RV1 just connects to an op amp input so anything should work there.
RV2 drives a 10k to a virtual ground so for linear response would best be 1k or 2k or 5k. But 1k would draw 12 mA, probably too much. 10k would be okay. 100k would give non linear response. Though if it’s really a trim pot it maybe doesn’t matter that much.
RV3 is labeled 100KLIN but again drives a 10k to a virtual ground. However here (and possibly at RV2?) the non-linear response you’d get might be intentional. It makes it more like a log pot.
If you want log-like response there, you can do that.
RV4, same thing, 10k to virtual ground, giving log-like pot behavior if you use a 100k linear pot.
If you don’t want log-like behavior I’d say R18, R26, R30 should be 100k, and 100k for RV4. The response won’t quite be linear but close enough.
In fact I’d say those resistors should be 100k anyway, and if you want log-like behavior, use log pots.

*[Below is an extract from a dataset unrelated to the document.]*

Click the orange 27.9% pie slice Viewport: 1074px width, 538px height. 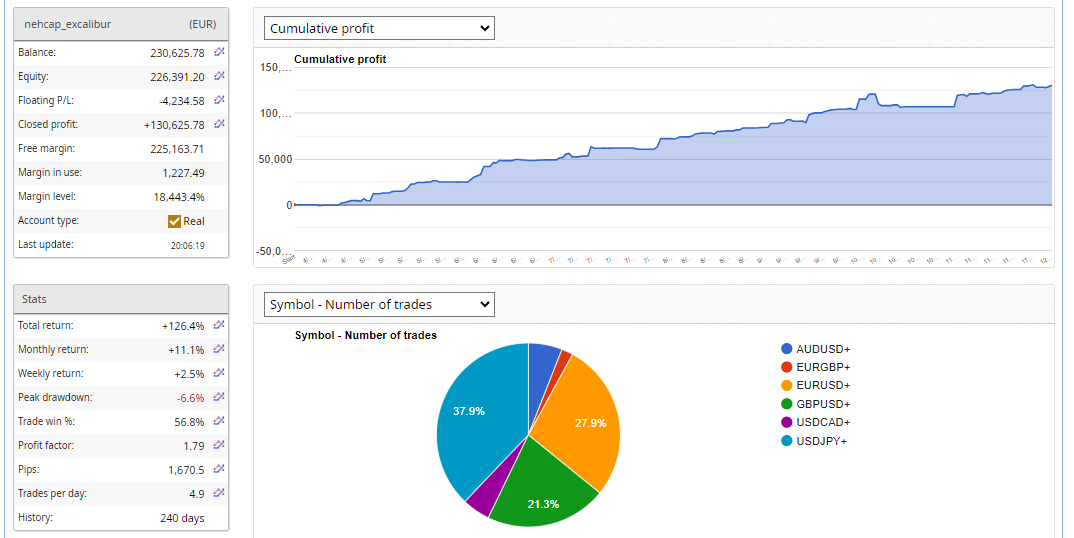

Otherwise the input impedance at J6 is too low when RV4 is turned up.
On the other hand I’d use 10k resistors for R17, R24, R31. Why use 100k there but not in the preceding and following stages? Seems silly. 10k is generally better for lower noise floor when input impedance is not an issue. 10k will draw more current through R17, 1.2 mA vs 0.12 mA; if you care about that, keep 100k.
Is there an RV5? I don’t see one but then I didn’t see RV4 for a while.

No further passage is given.